I didn’t know that this plant was edible.  I always thought this was some kind of annoying clover that took over my yard every spring.  It grows everywhere and spreads like crazy.  I’ve been pulling it up and composting it.  I usually leave a little as a border in my flower beds because the yellow flowers are pretty.  I was doing a google search for another plant the other day and I discovered that this is yellow wood sorrel, and not only is it edible but really tasty.
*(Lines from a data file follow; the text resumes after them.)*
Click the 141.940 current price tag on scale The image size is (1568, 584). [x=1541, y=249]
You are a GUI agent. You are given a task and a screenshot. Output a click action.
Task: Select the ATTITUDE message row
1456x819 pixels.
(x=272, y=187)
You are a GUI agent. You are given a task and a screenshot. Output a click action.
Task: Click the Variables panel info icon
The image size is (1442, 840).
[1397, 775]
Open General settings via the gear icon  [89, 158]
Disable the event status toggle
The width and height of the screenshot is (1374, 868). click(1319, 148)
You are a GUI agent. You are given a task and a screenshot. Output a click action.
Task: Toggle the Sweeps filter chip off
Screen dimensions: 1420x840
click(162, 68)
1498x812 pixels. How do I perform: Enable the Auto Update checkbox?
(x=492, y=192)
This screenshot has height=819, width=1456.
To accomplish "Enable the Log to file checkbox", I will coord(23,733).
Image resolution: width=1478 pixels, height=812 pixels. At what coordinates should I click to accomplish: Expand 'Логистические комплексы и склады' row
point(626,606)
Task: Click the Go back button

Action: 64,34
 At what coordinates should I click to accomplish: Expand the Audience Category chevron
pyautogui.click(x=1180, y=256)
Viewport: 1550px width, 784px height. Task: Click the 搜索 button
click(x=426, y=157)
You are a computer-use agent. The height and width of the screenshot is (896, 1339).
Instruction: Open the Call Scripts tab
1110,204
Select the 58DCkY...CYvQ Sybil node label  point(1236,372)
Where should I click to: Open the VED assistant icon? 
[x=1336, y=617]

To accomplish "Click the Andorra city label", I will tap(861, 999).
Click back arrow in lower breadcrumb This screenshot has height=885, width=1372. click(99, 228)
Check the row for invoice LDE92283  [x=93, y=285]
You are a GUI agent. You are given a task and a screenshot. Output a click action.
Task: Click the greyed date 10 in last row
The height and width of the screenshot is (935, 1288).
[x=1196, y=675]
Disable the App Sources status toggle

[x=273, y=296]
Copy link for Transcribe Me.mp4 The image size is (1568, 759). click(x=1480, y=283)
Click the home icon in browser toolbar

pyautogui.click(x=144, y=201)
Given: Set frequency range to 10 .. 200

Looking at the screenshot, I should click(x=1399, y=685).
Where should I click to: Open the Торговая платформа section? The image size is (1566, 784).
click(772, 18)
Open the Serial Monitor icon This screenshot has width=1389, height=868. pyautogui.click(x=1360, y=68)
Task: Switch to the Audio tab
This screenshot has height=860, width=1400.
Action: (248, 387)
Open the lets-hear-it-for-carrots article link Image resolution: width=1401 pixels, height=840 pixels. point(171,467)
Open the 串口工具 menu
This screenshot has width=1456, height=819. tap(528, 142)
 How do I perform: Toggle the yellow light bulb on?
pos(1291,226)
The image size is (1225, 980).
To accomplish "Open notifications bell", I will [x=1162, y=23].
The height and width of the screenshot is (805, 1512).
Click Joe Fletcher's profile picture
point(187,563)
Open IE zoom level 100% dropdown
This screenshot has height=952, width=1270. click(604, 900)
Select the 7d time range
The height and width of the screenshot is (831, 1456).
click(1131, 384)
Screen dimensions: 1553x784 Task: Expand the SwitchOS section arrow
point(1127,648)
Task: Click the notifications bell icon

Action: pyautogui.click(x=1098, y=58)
Oxalis stricta, or common yellow wood sorrel, is also know as sour grass.  It’s native to North America and all parts of the plant are edible.  It’s high in vitamin C and contains oxalic acid which gives the leaves a distinctly lemony flavor. 
Native Americans have been eating wood sorrel for centuries. Some tribes chewed it to alleviate thirst on long trips, others considered it an aphrodisiac.  Cherokee ate it to alleviate mouth sores and sore throats.  It was also used to combat cramps, fever and nausea.  Potawatomi Indians cooked it with sugar to make a dessert.  I’ve also read that an orange dye can be extracted by boiling the whole plant. 

My whole perspective about this plant has changed.  I’ve started adding these delicious leaves and flowers to my salads.  They would probably make an excellent salad all on their own, with just a drizzle of olive oil and maybe a few cherry tomatoes.